- © 2007 Canadian Medical Association
Although the explosive growth rate of spending on drugs in Canada abated slightly in 2006, it continued to outstrip overall growth in health spending. Canadians are projected to have shelled out $25.2 billion for drugs, including $21.1 billion for prescription medications and $4.1 billion for non-prescription drugs.
Overall drug spending rose 6% last year, compared with 8.7% in 2005, and an average of 9.6% between 1985 and 2004, according to the Canadian Institute for Health Information's annual drug expenditures report. Spending on prescription drugs rose 6.9%, whereas that on non-prescription drugs (over-the-counter drugs and personal health supplies like disposable diabetic syringes) rose 2%.
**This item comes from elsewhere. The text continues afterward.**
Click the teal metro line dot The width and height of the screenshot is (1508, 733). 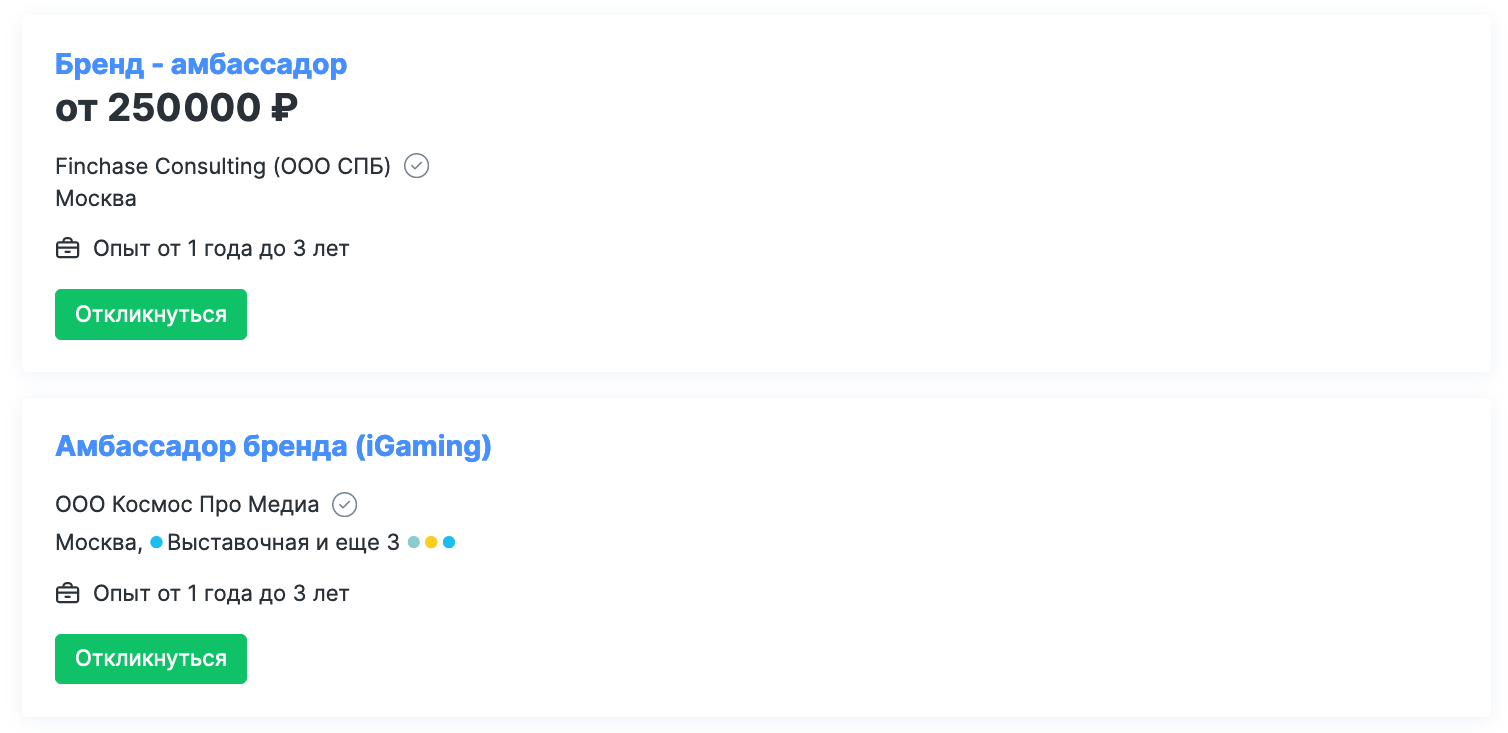(414, 543)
The Canadian Institute for Health Information report surmises that a range of “interrelated” factors drive spending increases, including price, the entry of new drugs (typically more costly) and volume of drug use.
The report adds that volume of drug use is affected by an array of subfactors, including the following:
• Population-related: changes in population size, structure and distribution; age, gender and ethnicity; emergence of new diseases and epidemics.
• System-related: availability and access to third-party insurance coverage; the extent of formulary listings.
• Research and technology-related: new treatment approaches; drugs replacing surgery; therapies for previously untreatable diseases; improved diagnostic technologies.
• Pharmaceutical industry: development of new products (i.e, “new strengths, new drug forms and presentations), promotion of drugs to physicians, drug sampling, and direct-to-consumer advertising.
• Practice and consumers: changes in prescribing and dispensing patterns, number and mix of prescribers, multiple doctoring, consumer expectations and behaviours, and adherence to treatment.
The report also indicates that nationally, drugs now consume 17% of the health care dollar (Fig. 1), with the share having risen significantly in all provinces except PEI and the Northwest Territories and Nunavut since 1985 (Fig. 2).
The report says Canada now spends more per capita on drugs and relies more heavily on the private sector to absorb the cost than most other Organization for Economic Co-operation and Development nations. Canada spent $699 per capita on drugs in 2004, trailing the US ($940) and France ($749), who are among 17 so-called “comparator” countries. Mexico ($173), Poland ($298) and Denmark ($338) spent the least.
In Canada, the public sector funded 37.8% of the bill, the fourth lowest among the 17 nations, well behind Luxembourg (83.7%) and Belgium (77.4%), but ahead of Poland (36.5%), the United States (24.4%) and Mexico (11.6%).